■ THE REQUEST ■
Print the following items verbatim, from the line containing "Click the orange 線の色 swatch" up to and including the line containing "(x=1654, y=947)".
━━━━━━━━━━━━━━━━━━━━
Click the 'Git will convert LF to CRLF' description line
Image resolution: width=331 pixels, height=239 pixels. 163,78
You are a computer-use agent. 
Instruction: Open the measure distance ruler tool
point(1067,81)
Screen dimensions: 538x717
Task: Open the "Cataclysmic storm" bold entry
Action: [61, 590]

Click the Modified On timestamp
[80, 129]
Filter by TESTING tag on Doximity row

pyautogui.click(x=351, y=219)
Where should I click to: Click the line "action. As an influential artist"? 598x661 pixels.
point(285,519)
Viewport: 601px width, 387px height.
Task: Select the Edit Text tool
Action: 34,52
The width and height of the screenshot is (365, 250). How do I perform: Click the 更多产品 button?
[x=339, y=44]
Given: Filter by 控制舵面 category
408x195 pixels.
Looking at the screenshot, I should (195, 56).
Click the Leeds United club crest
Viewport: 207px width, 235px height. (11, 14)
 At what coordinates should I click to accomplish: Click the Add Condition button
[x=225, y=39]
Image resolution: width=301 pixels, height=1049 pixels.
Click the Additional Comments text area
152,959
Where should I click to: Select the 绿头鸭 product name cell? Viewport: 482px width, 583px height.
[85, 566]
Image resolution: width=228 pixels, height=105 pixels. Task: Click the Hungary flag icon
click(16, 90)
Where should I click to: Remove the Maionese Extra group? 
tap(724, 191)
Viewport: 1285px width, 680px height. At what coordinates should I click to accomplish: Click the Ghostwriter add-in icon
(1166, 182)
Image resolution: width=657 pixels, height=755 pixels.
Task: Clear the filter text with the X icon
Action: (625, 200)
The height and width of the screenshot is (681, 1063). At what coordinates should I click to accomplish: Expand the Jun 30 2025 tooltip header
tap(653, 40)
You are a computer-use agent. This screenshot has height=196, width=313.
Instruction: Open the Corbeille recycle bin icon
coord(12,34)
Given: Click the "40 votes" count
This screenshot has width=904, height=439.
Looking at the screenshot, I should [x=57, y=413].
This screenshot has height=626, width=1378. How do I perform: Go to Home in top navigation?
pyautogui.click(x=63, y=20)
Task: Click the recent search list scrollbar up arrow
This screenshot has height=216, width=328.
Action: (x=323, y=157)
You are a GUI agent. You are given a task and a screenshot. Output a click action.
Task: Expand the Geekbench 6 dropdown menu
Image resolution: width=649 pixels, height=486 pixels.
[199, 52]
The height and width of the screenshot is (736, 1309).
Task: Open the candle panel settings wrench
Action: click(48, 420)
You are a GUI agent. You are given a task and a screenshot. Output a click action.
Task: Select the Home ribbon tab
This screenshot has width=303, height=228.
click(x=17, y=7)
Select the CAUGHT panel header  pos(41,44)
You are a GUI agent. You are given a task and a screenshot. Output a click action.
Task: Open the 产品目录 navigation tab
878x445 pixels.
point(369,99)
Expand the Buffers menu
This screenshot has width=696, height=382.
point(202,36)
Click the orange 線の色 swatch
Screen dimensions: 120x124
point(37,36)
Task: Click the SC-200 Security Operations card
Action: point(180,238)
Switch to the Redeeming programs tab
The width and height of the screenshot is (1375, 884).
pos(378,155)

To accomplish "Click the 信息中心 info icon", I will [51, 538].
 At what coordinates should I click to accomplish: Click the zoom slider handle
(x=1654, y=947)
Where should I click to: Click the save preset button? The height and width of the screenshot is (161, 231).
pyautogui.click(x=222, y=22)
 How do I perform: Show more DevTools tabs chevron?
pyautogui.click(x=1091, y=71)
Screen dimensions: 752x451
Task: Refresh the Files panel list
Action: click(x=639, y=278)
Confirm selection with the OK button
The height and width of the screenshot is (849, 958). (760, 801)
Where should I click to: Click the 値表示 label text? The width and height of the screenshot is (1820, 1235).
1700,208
━━━━━━━━━━━━━━━━━━━━
■ THE ANSWER ■
Click the orange 線の色 swatch
Screen dimensions: 120x124
point(37,36)
Task: Click the SC-200 Security Operations card
Action: point(180,238)
Switch to the Redeeming programs tab
The width and height of the screenshot is (1375, 884).
pos(378,155)

To accomplish "Click the 信息中心 info icon", I will [51, 538].
 At what coordinates should I click to accomplish: Click the zoom slider handle
(x=1654, y=947)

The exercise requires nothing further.